« Tu me dis de ne pas me tracasser pour le témoignage je ne m’en ferai pas trop car justement ce G. était parti volontairement travailler en Allemagne et quand il travaillait au Pommereuil il se plaignait qu’on ne lui donnait pas de carte de ravitaillement. » Je décrypte l’énigme de cette phrase grâce à ta « petite » sœur Josiane, aujourd’hui âgée de 82 ans.Tu avais mis un pied dans la Résistance avec un certain monsieur Robert. Porter des caisses de munitions, faire la nique aux Allemands en volant des tôles à la Société générale de fonderie, voilà le genre d’actions auxquelles tu participais. Quelqu’un avait témoigné contre vous, ou tu avais été dénoncé… Ce choix de la Résistance, nous ne l’avons su que cinquante ans plus tard. « Dans ce coin du Nord, elle ne représentait pas un gros noyau » m’explique Jo, ses actions étaient limitées mais témoignaient de la volonté de certains de ne pas se plier à la présence allemande. C’est pourtant au cours d’une de ces sorties que tu avais perdu ton copain André Grumiaux, âgé de dix-sept ans comme toi, que tu croyais avoir vu mourir dans tes bras et qui, emmené à Lille, avait décédé quelques jours plus tard. J’ai retrouvé son avis de décès parmi tes papiers et j’entends cette chanson que tu chantais quand nous étions enfants — C’était mon copain, c’était mon ami. Tu ne pouvais jamais la terminer tant les sanglots étranglaient ta voix.

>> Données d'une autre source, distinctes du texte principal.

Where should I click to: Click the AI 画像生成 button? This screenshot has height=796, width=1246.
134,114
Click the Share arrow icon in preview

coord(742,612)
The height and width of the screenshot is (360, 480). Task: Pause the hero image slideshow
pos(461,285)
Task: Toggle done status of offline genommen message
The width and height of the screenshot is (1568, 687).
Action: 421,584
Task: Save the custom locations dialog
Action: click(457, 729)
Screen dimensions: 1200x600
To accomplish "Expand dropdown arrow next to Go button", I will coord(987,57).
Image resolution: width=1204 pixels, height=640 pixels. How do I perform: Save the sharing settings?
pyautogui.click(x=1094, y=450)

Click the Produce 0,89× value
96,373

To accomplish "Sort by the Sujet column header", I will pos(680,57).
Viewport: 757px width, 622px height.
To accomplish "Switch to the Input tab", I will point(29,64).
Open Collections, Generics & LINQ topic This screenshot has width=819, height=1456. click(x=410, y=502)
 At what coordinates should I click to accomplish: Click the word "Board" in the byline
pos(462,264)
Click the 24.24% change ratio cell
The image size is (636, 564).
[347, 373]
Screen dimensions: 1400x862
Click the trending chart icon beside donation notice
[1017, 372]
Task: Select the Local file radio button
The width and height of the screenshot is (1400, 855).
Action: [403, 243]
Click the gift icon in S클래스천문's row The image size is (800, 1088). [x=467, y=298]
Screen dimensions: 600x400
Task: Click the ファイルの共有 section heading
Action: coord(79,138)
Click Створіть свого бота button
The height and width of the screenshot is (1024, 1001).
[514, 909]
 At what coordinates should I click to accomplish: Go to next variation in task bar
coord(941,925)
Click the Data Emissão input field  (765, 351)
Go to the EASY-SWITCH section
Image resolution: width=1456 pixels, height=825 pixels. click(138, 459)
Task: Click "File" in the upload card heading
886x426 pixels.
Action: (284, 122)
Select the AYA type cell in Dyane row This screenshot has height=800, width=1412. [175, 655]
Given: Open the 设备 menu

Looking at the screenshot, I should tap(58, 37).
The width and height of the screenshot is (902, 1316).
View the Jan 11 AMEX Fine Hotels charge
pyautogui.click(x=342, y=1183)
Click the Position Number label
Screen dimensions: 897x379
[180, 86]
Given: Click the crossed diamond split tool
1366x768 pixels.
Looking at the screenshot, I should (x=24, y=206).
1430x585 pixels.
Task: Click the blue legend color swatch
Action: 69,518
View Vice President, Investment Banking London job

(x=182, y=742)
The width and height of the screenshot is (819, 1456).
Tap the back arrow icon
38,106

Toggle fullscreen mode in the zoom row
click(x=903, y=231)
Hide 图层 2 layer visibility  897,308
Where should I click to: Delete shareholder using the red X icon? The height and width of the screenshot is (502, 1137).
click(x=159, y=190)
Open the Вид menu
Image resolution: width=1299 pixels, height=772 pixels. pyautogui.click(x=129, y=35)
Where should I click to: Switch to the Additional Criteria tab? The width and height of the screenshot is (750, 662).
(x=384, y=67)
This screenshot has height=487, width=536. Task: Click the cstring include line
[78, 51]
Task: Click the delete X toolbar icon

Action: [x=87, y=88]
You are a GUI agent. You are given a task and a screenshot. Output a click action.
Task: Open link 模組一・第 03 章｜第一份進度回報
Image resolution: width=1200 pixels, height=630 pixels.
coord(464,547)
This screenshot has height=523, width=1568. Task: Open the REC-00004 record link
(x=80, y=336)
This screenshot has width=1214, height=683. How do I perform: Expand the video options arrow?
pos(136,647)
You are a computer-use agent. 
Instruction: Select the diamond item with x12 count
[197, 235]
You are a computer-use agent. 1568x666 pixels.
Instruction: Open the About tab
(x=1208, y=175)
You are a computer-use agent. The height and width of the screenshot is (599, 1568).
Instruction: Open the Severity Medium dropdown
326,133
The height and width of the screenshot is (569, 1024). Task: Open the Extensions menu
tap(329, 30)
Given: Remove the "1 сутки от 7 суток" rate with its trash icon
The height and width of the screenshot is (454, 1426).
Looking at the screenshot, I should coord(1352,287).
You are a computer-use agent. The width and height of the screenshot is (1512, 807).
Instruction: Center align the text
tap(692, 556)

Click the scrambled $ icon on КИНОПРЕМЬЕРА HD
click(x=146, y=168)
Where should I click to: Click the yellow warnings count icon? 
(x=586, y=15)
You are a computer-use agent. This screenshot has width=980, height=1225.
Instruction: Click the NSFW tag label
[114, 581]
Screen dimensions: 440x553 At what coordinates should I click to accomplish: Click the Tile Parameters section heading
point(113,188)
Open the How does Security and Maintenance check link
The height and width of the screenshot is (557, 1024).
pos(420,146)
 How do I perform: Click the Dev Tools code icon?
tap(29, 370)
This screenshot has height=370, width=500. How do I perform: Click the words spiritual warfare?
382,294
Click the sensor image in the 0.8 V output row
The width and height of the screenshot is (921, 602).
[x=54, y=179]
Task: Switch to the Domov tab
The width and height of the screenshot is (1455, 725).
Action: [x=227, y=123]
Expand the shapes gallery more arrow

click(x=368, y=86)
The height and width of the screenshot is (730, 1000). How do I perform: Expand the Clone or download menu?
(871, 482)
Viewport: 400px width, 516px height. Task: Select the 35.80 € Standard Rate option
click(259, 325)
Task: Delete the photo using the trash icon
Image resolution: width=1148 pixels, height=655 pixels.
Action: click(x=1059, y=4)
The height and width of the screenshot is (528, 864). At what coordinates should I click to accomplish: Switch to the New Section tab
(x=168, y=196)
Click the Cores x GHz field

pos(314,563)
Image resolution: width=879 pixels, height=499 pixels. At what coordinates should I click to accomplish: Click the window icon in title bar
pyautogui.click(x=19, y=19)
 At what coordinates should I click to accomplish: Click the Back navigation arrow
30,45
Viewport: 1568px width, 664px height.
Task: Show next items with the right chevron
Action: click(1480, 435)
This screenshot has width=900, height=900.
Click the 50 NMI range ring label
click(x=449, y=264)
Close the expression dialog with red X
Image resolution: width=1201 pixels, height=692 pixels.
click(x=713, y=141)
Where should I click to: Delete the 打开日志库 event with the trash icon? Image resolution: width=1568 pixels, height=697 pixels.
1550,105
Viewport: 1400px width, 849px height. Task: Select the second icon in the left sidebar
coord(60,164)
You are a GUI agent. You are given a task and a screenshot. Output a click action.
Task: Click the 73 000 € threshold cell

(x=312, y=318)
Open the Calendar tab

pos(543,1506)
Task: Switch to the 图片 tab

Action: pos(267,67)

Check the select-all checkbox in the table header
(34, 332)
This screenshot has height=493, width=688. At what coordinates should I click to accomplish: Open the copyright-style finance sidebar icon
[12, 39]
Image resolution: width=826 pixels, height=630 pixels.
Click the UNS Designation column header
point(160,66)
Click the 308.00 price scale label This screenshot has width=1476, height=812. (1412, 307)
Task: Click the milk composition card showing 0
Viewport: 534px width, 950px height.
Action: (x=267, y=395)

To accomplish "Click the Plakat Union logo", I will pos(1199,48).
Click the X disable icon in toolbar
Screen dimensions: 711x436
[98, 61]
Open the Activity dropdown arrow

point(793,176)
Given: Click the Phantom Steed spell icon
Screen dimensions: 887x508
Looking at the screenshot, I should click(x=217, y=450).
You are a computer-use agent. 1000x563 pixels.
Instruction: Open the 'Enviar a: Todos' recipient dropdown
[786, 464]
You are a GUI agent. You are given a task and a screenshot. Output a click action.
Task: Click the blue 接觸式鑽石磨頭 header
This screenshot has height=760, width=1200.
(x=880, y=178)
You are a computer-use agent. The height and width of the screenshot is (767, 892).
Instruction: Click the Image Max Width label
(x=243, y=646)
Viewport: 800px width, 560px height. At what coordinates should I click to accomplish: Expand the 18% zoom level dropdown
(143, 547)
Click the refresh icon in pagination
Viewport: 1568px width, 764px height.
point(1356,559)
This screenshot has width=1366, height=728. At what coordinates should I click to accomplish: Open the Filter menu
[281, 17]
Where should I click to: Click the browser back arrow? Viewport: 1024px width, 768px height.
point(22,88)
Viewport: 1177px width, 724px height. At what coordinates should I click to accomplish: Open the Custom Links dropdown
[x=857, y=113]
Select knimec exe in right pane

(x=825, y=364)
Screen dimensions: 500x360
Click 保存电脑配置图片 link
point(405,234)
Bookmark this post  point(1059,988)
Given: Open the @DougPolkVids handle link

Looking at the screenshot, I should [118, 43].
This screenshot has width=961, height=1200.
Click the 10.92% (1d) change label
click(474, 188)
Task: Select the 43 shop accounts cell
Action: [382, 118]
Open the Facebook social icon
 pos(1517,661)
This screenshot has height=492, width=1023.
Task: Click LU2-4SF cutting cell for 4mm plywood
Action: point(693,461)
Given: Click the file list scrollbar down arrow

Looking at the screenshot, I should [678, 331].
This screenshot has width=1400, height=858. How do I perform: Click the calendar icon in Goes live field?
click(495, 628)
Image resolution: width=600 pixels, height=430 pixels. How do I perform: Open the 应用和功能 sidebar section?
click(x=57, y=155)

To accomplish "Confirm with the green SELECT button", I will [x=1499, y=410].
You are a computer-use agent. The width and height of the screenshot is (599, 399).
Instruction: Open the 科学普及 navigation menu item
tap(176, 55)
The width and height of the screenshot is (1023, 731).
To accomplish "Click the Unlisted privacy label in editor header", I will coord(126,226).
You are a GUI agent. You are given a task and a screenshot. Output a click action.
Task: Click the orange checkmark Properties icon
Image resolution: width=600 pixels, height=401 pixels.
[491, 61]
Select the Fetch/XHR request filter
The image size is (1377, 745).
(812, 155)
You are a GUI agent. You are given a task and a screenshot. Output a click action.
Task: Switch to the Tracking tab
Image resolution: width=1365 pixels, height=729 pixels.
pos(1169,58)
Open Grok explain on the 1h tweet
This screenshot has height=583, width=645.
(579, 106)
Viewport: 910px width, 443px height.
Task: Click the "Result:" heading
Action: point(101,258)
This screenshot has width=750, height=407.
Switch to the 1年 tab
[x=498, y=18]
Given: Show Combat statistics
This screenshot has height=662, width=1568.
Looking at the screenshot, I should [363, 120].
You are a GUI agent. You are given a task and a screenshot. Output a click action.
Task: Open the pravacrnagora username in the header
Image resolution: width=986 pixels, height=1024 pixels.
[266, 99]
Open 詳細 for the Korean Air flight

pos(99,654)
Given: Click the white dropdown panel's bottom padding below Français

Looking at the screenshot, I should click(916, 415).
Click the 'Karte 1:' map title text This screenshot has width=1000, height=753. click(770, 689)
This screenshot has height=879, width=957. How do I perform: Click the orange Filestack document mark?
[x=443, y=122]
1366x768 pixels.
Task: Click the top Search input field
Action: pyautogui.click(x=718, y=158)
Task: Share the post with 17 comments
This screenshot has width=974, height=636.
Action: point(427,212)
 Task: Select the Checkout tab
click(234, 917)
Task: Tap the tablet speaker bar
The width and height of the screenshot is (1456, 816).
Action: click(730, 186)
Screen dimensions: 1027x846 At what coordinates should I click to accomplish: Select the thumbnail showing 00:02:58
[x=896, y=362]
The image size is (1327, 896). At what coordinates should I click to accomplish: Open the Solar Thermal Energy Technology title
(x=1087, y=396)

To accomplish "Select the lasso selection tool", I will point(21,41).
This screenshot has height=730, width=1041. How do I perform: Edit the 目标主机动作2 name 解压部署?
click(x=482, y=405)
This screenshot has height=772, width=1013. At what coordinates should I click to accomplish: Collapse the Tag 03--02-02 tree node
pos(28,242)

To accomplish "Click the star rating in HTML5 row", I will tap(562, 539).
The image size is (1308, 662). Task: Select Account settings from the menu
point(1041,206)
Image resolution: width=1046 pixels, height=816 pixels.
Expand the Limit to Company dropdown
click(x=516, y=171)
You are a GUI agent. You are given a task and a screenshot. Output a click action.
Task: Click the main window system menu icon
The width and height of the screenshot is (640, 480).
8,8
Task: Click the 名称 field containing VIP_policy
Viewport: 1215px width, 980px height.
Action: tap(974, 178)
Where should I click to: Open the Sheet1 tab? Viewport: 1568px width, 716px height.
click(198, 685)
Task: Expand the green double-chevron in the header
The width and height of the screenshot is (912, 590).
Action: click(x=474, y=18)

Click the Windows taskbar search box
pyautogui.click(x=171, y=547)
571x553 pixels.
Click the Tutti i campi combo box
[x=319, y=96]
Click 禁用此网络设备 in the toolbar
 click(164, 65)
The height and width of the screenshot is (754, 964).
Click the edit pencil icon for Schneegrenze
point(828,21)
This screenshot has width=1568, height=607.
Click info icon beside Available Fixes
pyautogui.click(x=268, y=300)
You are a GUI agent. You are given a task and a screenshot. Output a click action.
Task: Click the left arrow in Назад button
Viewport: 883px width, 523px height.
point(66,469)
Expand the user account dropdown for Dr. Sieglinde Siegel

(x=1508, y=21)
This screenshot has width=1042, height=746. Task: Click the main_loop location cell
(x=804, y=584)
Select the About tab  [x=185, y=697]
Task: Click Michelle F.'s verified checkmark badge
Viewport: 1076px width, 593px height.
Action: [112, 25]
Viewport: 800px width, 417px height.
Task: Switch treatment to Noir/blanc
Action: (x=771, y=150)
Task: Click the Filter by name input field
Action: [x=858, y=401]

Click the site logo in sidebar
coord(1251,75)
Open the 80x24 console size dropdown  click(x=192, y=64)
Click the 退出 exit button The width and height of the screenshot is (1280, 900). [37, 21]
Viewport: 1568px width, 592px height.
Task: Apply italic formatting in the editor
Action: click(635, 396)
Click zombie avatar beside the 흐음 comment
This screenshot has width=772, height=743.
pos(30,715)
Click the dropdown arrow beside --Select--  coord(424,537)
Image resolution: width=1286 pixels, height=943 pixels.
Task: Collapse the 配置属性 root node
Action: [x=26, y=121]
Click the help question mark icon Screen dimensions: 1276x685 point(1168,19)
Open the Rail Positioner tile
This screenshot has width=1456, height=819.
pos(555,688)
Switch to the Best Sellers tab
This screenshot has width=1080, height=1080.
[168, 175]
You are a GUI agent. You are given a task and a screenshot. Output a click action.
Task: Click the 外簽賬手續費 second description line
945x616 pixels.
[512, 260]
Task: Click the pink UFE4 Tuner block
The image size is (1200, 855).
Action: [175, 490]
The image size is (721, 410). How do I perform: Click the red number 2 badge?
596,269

Beaucoup plus tard, jeune adulte amoureux et marié, c’est à maman que tu chantais Je voudrais m’en aller avec toi un beau soir dans la lune, au pied de votre lit. Votre chanson. La dernière fois que je l’ai entendue dans ta voix, c’était un beau jour d’août 1996, où nous étions réunis pour fêter plusieurs anniversaires, en Bretagne, chez Muriel et Eric. Vous étiez tous les deux assis dos au mur de la maison, devant la table autour de laquelle tout le monde se congratulait en admirant ses cadeaux quand d’un seul coup résonna dans l’atmosphère enjouée le début de cette romance. Un coup de la petite sœur ! Tu te mis spontanément à chanter, dans ton coin, en rythmant l’air de tes mouvements de tête, tandis que Maman près de toi fondait en larmes. Sur ton bureau à ta mort j’ai retrouvé des cahiers de chansons, copiées de ta main, annotées parfois. Chansons d’amour, chansons réalistes. Un matin en Bourgogne, chez vous, je t’ai écouté dans la pièce à côté fredonner les premières paroles de l’une, passer à la suivante, tu tournais les pages et chantais pour toi, pensant que personne ne t’entendait quand Maman arrivée là reprit les airs avec toi.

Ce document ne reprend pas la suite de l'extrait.